╭─ Records supplied
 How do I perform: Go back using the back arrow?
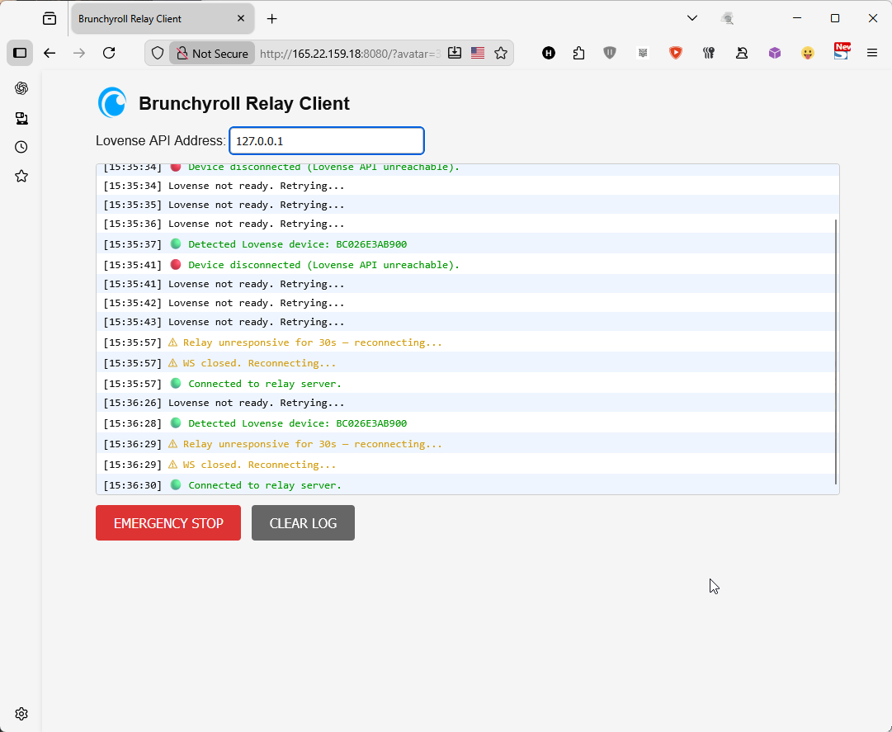click(50, 53)
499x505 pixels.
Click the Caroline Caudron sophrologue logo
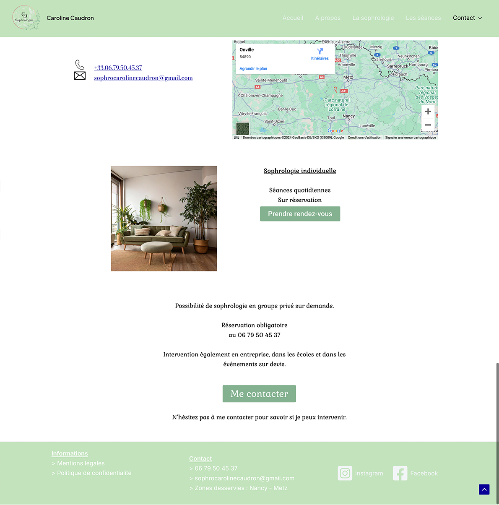26,18
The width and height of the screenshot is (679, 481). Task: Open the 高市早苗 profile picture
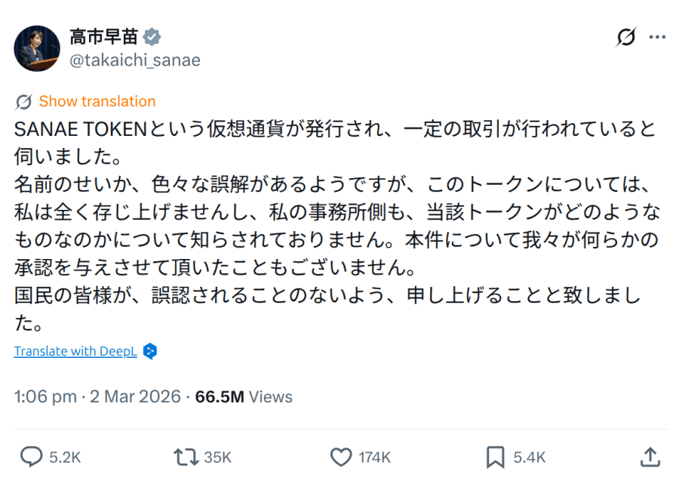[x=37, y=48]
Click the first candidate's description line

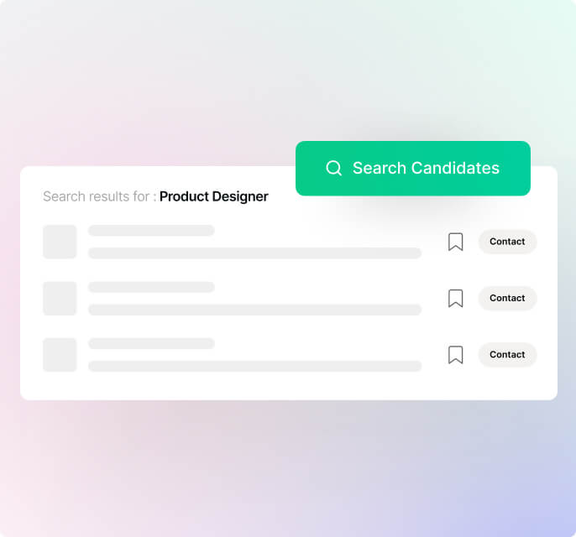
╰─
-- Exercise goal --
Reproduce the data word for word; no pictures.

-- Task answer --
 How do I perform: Go back using the back arrow?
click(50, 53)
499x505 pixels.
Click the Caroline Caudron sophrologue logo
26,18
The width and height of the screenshot is (679, 481). Task: Open the 高市早苗 profile picture
[x=37, y=48]
Click the first candidate's description line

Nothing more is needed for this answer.